[Extract]:
Hansa Srinivasan: Yeah.

Nicole Brichtova: And so we just made it easier.

Hansa Srinivasan: Yeah. Yeah, exactly. I think publicly, people were like, “Nano Banana. Nano Banana. How do I use Nano Banana?”

Stephanie Zhan: [laughs]

Hansa Srinivasan: I had someone at Google I work with be like, “How do I use Nano Banana?” And I was like, “It’s Gemini. It’s right there. Just ask for an image.”

Pat Grady: [laughs]

Hansa Srinivasan: Yeah, but I think that’s the thing is, like, I think Google’s always had this really fun brand, right? Like, it’s been a consumer-oriented company at its inception. And, like, I think it was really nice to play on that image people have of Google as a fun place, fun company and have this fun name.

Nicole Brichtova: It’s also just like a really nice path to fun being a gateway to utility, right? I think Nano Banana, and just the model in general and what you can do with it like put yourself on the red carpet, do all the childhood dream professions you had, it’s like a really fun entry point. But what’s been awesome to see is that once people are in the app and they are using Gemini, they start to use it for other things.

Pat Grady: Yeah.

Nicole Brichtova: That then become useful in their day-to-day life. Like, you use it to study and solve math problems, or you use it to learn about something else. And so I think it’s maybe a little bit undervalued sometimes to, like, have a little fun, not just with the naming but also just like with the products that we build, because it kind of gets people in, gets them excited, and then it helps them discover other things that, you know, the models are awesome at.

Hansa Srinivasan: Yeah. I think other users, like my parents and their friends are using it. I think it’s because it, like, had this reputation. It was really easy, it was really fun. It felt unintimidating to try, and you try it and you’re like, actually, this is very easy to work. This works very easily. It’s very easy to interact with. There’s no, like—you know, technology I think can sometimes be intimidating to people, especially AI right now.

Pat Grady: Yeah.

Hansa Srinivasan: And I think the chatbot naturalness has broken a lot of the barriers, but maybe more so with younger people. And I think this, like, fun—like, yeah, my mom was making these images and having a great time, and then realized she can use it to, like, remove people from the background of her images. Like, these very practical things, right? It started very silly, turned very practical. Then people can use it to realize, like, actually, they can give you then diagrams or help them understand stuff. So I think there’s also, like, a big accessibility component.

Pat Grady: Yeah.

Stephanie Zhan: Where do you want to take from here? Maybe both from a model side and from a product side.

Nicole Brichtova: On the product side, I think there’s kind of a couple areas. Like, on the consumer side I still think we have a long way to go to just, like, make these things easier to use, right? You will notice that a lot of the Nano Banana prompts are, like, a hundred words long, and people actually go in and copy-paste them into the Gemini app, and go through the work to make it work because the payoff is worth it. But I think we have to get past this prompt engineering phase for consumers and just, like, make things really easy for them to use.

I think on the professional side, we need to get into, like, much more precise control, kind of robustness, like, reproducibility to make it useful in actual professional workflows, right? So, like, yes, we’re very good at editing consistency and not changing pixels, but we’re not a hundred percent there. And when you’re a professional, you need to be a hundred percent there, right? Like, you really need kind of these precise, maybe even like gesture-based controls, like over every single pixel in the frame. So we definitely need to go in that direction.

[Task to complete]:
Carry on the Nano Banana conversation from its last sentence.

[Information supplied]:
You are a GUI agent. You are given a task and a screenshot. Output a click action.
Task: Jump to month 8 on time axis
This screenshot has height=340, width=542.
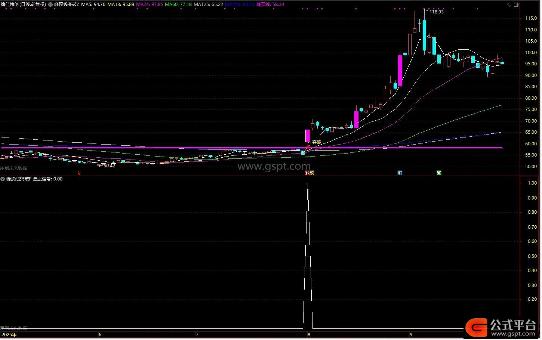pos(309,335)
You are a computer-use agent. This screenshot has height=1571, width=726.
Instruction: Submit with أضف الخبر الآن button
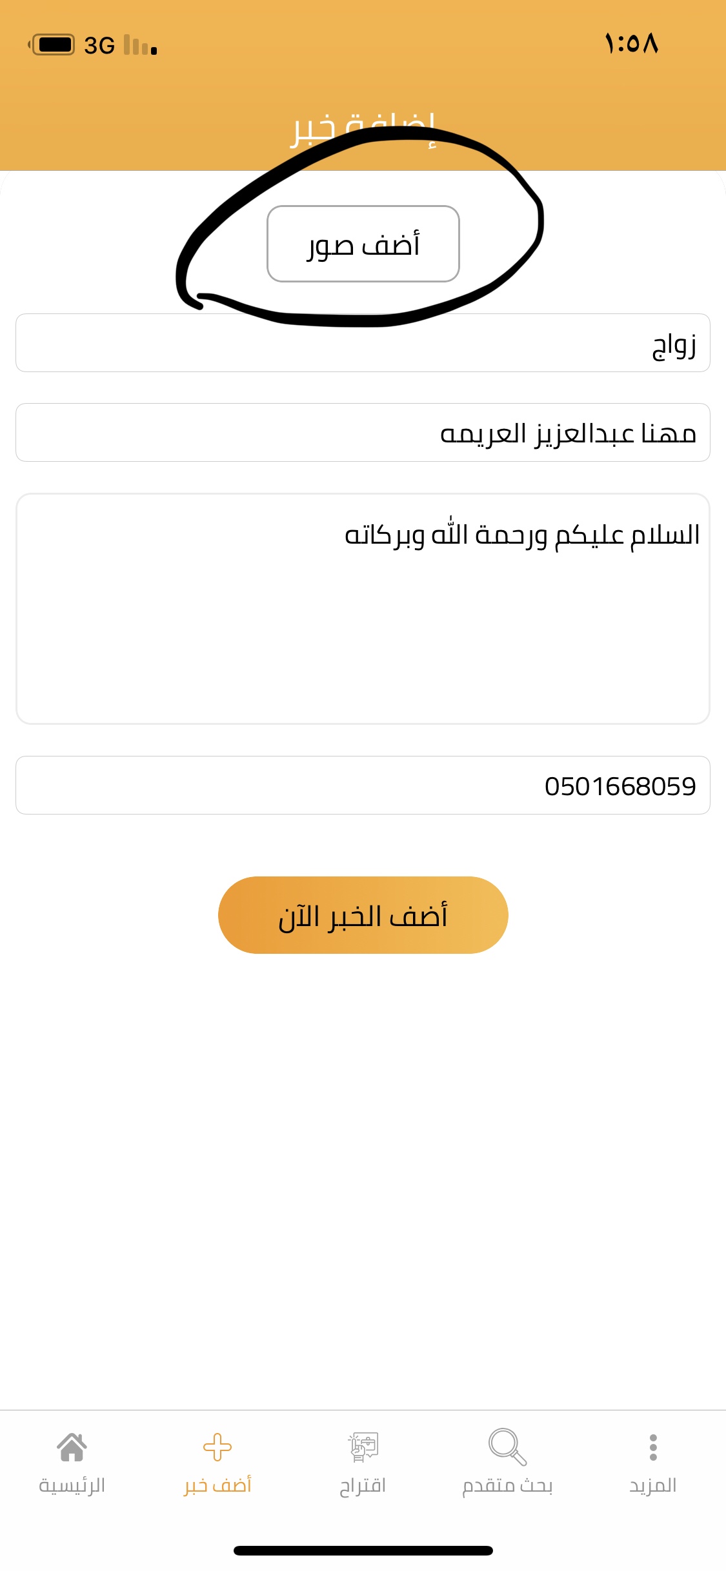point(363,914)
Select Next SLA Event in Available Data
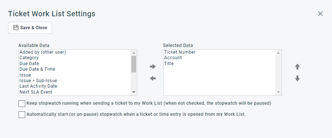 click(75, 92)
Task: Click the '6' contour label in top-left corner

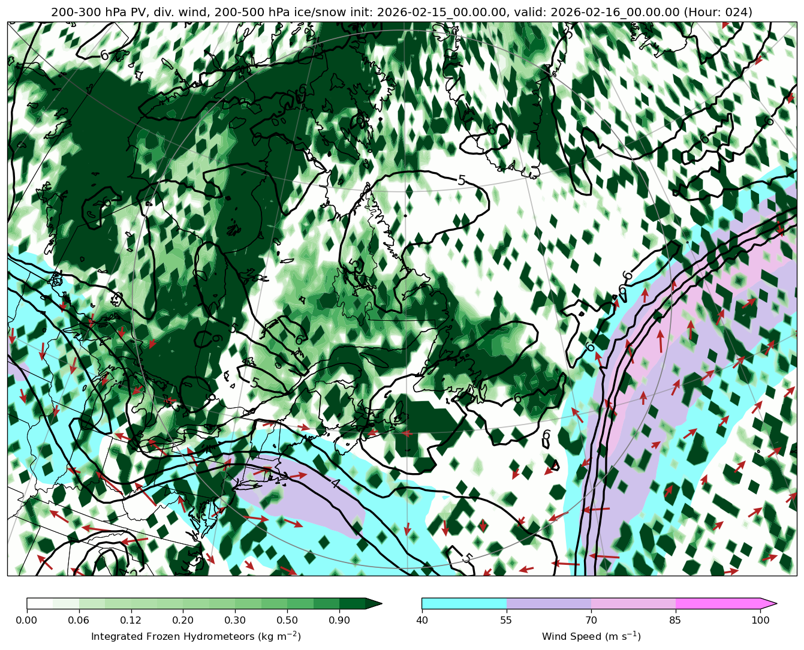Action: (105, 55)
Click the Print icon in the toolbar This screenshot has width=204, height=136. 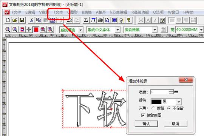click(100, 20)
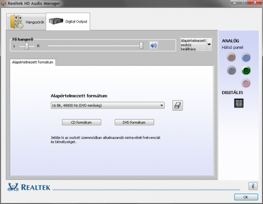Screen dimensions: 263x204
Task: Click the DVD formátum button
Action: (x=134, y=122)
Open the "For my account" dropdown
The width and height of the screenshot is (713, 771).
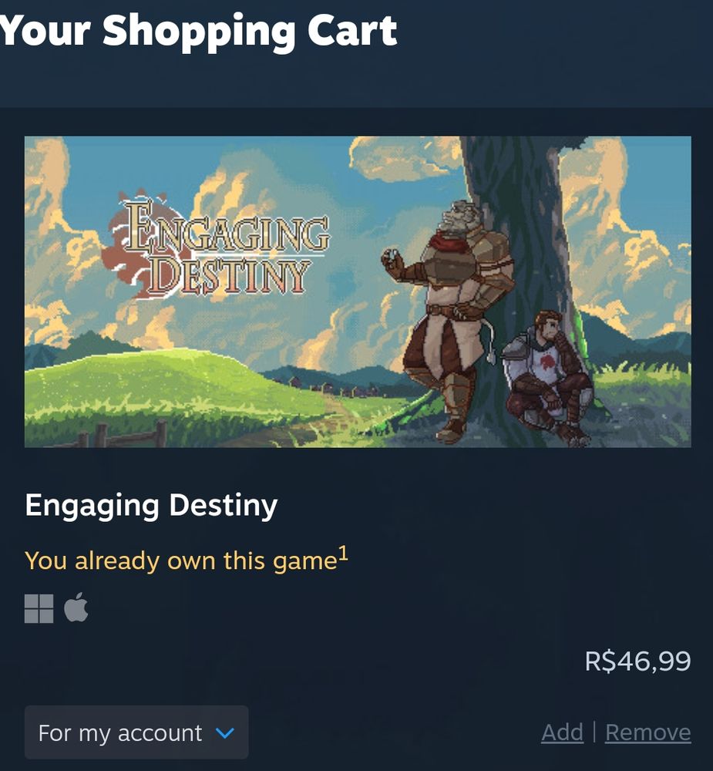coord(136,732)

[Answer section]:
And then I think there’s a general direction that I’m really excited about, which is just about visualizing information. So the example I had about sketch notes at the beginning, and somebody kind of hacking their way around using Nano Banana for that use case, you could just imagine being able to do that for anything, right? And a lot of people are visual learners. I think we haven’t really exhausted the potential of LLMs to be able to, like, help you digest and visualize information in whatever way is most natural for you to consume, right? So sometimes it’s a diagram, sometimes it’s an image, and sometimes maybe it’s a short video that you want to learn about some concept that you’re learning in a biology class or something like that. So I think that’s like a completely new domain that I’m really excited about, just these models getting better, and getting past the point where, you know, 95 percent of the outputs that you get out of these models are just text. Which is useful, but it’s not how we consume information in the real world right now.

Stephanie Zhan: That’s really interesting. So on the product side then, are you alluding to the fact that you might want to vertically integrate and build a little bit more product around it? And also, are you alluding to the fact that maybe the way you interact with some of these models isn’t just through pure language and prompting over time, but more UI?

Nicole Brichtova: Yeah. Yeah, I definitely think the chatbots, I think, are an easy entry point for people, because you don’t have to learn a new UI, you just talk to it and then you say whatever you want it to do, right? I think it starts to become a little bit limiting for the visual modalities, and I think there’s a ton of headroom to think about, like, what is the new visual creation canvas for the future, and how do you build that in a way that doesn’t become overwhelming, right? Because as these models can do more and more things, it’s very hard to explain to the user in something that’s very open ended, like what the constraints are, and how do you work around that and how do you actually use it in a productive way? So I’m really excited about people kind of building products in those directions.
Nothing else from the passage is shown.